EASY MEAL PLANS
Plan out your meals if you want to eat healthy and lose weight. Your first step to easy meal plans is to talk to your doctor about the number of calories you should be eating each day. Everybody has a different number based on gender, height, weight, activity levels and medical conditions. There are many pre-made meal plans available online and a lot of them are based around 1200 calories a day, which is very low for an active man or woman. Never go below 1200, unless your doctor tells you to. Then take a look at the number of calories there are in the foods you like to eat. Budget out the number of calories you want to eat for each meal or snack. It can look like this:
- Breakfast: 300 calories – oatmeal, milk and blueberries
- Snack: 100 calories – cottage cheese
- Lunch: 300 calories – chicken wrap with green peppers
- Snack: 100 calories – pitted dates
- Supper: 400 calories – salmon, asparagus and butter
- Snack: 100 calories – fruit salad
- Liquids: 100 calories – milk
That comes to 1400 calories total and covers all the food groups. With so many opportunities to eat, it is not likely you would get hungry between snacks and meals.
Don’t consider your meal plan to be a diet because the word diet has such a negative connotation. Your meal plan is simply a healthy way of eating. There are so many foods and different combinations of foods that will make you feel full. With the proper plan you will never feel deprived.
Sit down once a week with a piece of paper, a calendar or to get things easier, you could use a simple meal plan app, and write out all the meals you will eat. Some people like to go: breakfast, snack, lunch, snack, supper, snack. Obviously, the more meals you add in, the lower the number of calories you can consume with each meal. If you like to have large meals then you will want to reduce the number of snacks.
Write down what you will eat for each meal and factor in proteins, fats and carbohydrates. Those are the macronutrients that make up every food. You are going to want a certain amount of each for your meal plan.
When planning for weight loss, it is common knowledge that you are going to want to minimize your carbohydrates, such as bread, pasta, noodles, rice, potatoes and especially all sugars. Switch to whole-grain bread and pasta. Budget in your meal plan between 20 to 50 grams of carbohydrates a day to turbo-charge weight loss.
When you drastically reduce your carbohydrates, you will feel fuller for longer. Examine every meal and snack on your calendar or app to see where you can remove carbohydrates and replace them with protein and healthy fats.
Concentrate on how to get enough protein. Protein revs up your metabolism and is a surprisingly important part of weight loss. It will cut down on your need for snacking between meals. Studies show that, getting enough protein will cause you to eat 400 less calories a day, on average. Protein is best made at home, remember that as you make your meal plan. It does not mean fast food burgers or chicken in a box or any other deep-fried foods. Schedule in lean meat, chicken, fish, soy, nuts, cottage cheese, and beans.
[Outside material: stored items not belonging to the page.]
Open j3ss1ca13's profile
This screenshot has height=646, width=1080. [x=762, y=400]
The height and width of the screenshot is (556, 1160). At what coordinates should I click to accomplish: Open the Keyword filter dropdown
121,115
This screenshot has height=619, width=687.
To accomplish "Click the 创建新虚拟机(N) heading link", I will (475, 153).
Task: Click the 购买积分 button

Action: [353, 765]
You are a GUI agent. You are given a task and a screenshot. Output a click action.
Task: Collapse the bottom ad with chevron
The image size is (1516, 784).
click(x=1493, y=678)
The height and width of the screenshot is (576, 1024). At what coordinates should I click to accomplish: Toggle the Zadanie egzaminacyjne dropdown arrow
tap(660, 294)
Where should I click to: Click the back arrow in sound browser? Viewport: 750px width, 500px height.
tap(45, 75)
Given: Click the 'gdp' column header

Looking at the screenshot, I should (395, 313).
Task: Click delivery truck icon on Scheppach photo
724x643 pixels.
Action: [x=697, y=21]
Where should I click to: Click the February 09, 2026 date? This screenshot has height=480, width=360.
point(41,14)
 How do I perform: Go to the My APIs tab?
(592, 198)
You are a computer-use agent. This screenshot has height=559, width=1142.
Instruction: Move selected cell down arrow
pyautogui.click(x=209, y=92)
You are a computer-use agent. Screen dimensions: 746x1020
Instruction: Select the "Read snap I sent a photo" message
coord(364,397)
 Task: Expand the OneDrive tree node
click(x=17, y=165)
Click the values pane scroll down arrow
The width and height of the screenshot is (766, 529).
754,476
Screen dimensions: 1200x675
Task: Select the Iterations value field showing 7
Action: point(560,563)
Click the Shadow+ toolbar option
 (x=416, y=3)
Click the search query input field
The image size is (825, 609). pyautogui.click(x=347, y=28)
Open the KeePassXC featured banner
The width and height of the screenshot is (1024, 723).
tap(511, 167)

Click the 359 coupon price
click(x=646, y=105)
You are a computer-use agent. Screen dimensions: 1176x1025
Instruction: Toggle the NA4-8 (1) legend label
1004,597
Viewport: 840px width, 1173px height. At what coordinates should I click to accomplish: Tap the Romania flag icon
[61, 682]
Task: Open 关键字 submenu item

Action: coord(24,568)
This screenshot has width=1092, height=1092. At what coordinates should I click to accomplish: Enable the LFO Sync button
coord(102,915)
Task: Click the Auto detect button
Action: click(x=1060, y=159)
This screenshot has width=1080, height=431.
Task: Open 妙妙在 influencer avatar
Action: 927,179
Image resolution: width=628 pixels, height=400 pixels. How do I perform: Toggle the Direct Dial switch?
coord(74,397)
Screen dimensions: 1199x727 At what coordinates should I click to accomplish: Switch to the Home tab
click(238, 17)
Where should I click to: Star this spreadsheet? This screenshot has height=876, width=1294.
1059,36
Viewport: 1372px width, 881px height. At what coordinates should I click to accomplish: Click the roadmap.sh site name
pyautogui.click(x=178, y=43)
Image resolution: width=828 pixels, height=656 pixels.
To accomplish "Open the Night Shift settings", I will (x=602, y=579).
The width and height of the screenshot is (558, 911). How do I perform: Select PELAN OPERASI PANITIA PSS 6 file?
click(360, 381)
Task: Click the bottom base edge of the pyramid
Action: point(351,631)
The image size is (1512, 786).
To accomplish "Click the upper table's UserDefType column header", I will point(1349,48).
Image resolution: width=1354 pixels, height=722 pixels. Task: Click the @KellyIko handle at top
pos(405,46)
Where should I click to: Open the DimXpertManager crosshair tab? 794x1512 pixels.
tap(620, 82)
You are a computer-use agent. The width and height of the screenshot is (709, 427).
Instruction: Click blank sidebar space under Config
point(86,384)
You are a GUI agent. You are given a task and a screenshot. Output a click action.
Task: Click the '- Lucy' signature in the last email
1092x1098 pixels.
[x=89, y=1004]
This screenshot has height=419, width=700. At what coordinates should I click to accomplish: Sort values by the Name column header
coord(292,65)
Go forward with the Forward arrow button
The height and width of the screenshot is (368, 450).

Healthy fats to cook with are olive oil, coconut oil and avocado oil. The best oil to cook with is coconut oil because it has a fat we need, which is medium-chain triglycerides (MCTs). Make note of that in your meal plan. Another great source of fat and protein, that is low in carbohydrates, is cheese. Cottage cheese has healthy fats and protein, is very low carb and packs up nicely to take for lunch. Other healthy fats are in fish, sunflower seeds, walnuts, almonds, peanut butter and avocadoes. When eating nuts for snacks you are getting the healthy fats you need but they are packed with calories and so tasty that they are hard to stop eating. Budget nuts into your calendar for on your salad, not as a snack. Just one handful of almonds contains 300 calories and it is really hard to stop after one handful.
Eggs were thought of as bad for your health but studies now show that they do not raise your cholesterol or cause heart attacks. They are an excellent source of protein and healthy fats. Eat eggs for breakfast, or fit them into any meal, and they will keep you fuller for longer and are low calorie.
Soup with a high water content, like vegetable soup, are a very low density food. Feel free to schedule it in as a meal or snack at any time. Invest some money in watertight containers for your sack lunch. You will be able to bring almost anything with you to work.
Sitting down to make a meal plan can be an effective tool for losing weight. If you work in the right foods, you won’t feel deprived at all. Find out the number of calories you should be eating per day and research how many calories are in the foods you want to eat. Plan out and keep track of what you are eating on a calendar or an app. Look up the macronutrients in your food and try to cut down on carbohydrates. When you do have pasta and bread, make it whole-grain. Fill yourself up on fruits, vegetables, proteins and healthy fats. You will feel fuller for longer and you will just naturally eat less. Your meal plan is your ticket to losing weight naturally without feeling like you are on a diet.